Extrait du texte:
=======
Monseigneur Raoul de COURMONT,
1841-1925.

Mgr de Courmont naquit le 15 avril 1841, au Carbet, ancien bourg d'origine Carbet, où Christophe Colomb débarqua le 15 juin 1502, lors de son quatrième voyage aux Amériques. Le père de famille était grand planteur au Morne Vert, qui jusqu'en 1837 faisait partie du Carbet. Son grand-père maternel, Jean-Baptiste Ozier de Bellevue, qui fut son parrain, était maire de Vauquelin, sur la rive atlantique entre le François et le Matin.

Raoul de Courmont fut baptisé le 3 juin, sept semaines après sa naissance. De sa première éducation religieuse nous ne savons que peu de choses. Dans les vers qu'il consacre en 1882 à la mémoire de son père, il laisse entendre que le chef de famille, très respectueux des croyances d'autrui, n'avait pas de la religion une connaissance assez profonde :

Père, aux nobles vertus, pour le monde vrai sage,
Mais, pour Dieu, du chrétien encor trop pâle image


Raoul allait avoir sept ans quand éclata la révolution de 1848, qui transforma l'état social aux Antilles. La proclamation de la liberté des esclaves fut un désastre pour M. Aristide de Courmont. Il lui fallut, comme aux autres propriétaires, une surveillance plus active qu'autrefois, et sa présence continuelle au milieu des ateliers s'imposa ; malgré son bon vouloir, il ne put suffire à ces exigences, de là des pertes importantes. En même temps, la lutte était ouverte entre les planteurs des colonies et les raffineurs de sucre de betterave en France. On sait que l'industrie métropolitaine triompha. En 1850, Aristide de Courmont sentait déjà sa fortune menacée ; il voulut cependant assurer l'éducation en France de son fils Raoul. Il se détermina à le confier au petit séminaire de Saint-Pé, dans les Hautes-Pyrénées. En voici la raison.

M. de Courmont avait été lui-même envoyé en France très jeune placé au lycée Henri IV , il s'était trouvé perdu dans la masse des élèves, sans que jamais il reçut du directeur une marque d'attention. Eviter à son fils cet isolement, tel avait été son but en l'envoyant à Saint-Pé, sur la recommandation d'un ami, le chanoine Pène, qu'il avait connu pendant qu'il faisait son Droit à Toulouse. Le but fut atteint, au-delà de tous ses désirs. Mgr de Counnont a en effet gardé du petit séminaire de Saint-Pé le souvenir le plus attendri ; Saint-Pé fut vraiment sa maison ; jusqu'au bout, il aimait à se dire l'enfant de Saint-Pé.
=======
Énoncé de tâche: Poursuivez le texte sur Mgr de Courmont à partir de sa dernière phrase. Les lignes n'ont aucun lien avec le texte sur Mgr de Courmont.

Données recueillies:
=======
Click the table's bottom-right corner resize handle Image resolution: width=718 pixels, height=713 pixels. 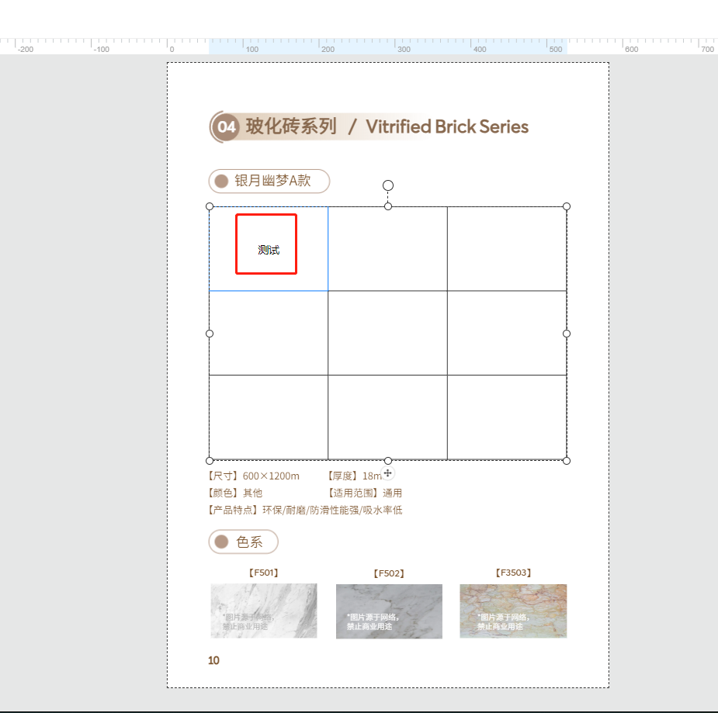click(567, 461)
=======
Réponse attendue:
D'une extrême sensibilité d'âme, Raoul de Courmont reçut à SaintPé une éducation qui correspondait parfaitement à sa nature. Il fit sa première communion dans la maison ; il y puisa sa piété très profonde pour le Saint-Sacrement. Il s'y vit surtout dans ce qu'il appelait le domaine de Marie. Les madones vénérées sont nombreuses aux environs ; il les visita, prit goût à leurs mystérieuses légendes, et d'abord s'attacha surtout à Notre-Dame de Bétharam, où résidait le Père Garicoïts, le futur bienheureux, dont la réputation de sainteté existait déjà. Il n'avait que treize ans quand fut proclamé le dogme de l'Immaculée-Conception ; les fêtes célébrées à cette occasion éveillèrent son imagination d'enfant. Des impressions plus profondes se gravèrent en lui quand la Vierge Marie apparut à Bernadette dans la grotte de Lourdes. Raoul de Courinont était alors' en seconde, capable déjà de comprendre à fond, et encore ouvert aux vives émotions.

L'élève tira grand profit de l'enseignement de son établissement ; les professeurs, le supérieur en particulier, n'hésitaient pas à converser familièrement avec les élèves pendant les récréations ; et durant les vacances Raoul mangeait à leur table, les accompagnait dans leurs promenades, rencontrait leurs hôtes, souvent remarquables, et ainsi s'instruisait et se cultivait. Il sortit de la maison bachelier ès sciences.

Mais quels rêves d'avenir faisait ce jeune homme, si bien doué de qualités naturelles, et si souple sous l'action de ses maîtres ? L'Ecole Navale, que son père eût désirée pour lui, ne l'attira pas ; il projeta plutôt d'entrer à l'Ecole Polytechnique. Mais à la suite de la retraite annuelle de l'une de ses dernières années d'études, il se tourna vers la piété : "l'épaulette d'officier n'exerça plus sur lui la même fascination". Le supérieur, M. Burosse, surveillait cette évolution du jeune homme et la dirigeait sans que celui-ci s'en doutât. La Providence, de son côté, y mit la main : Raoul de Courmont fut atteint au genou d'une infirmité qui le rendait pour le moment impropre au service militaire . c'était une humeur froide dont il se ressentit longtemps, mais qui s'atténua assez pour qu'il pût marcher sans qu'il y parût, après qu'il eut lavé son genou avec de l'eau de la Grotte de Lourdes.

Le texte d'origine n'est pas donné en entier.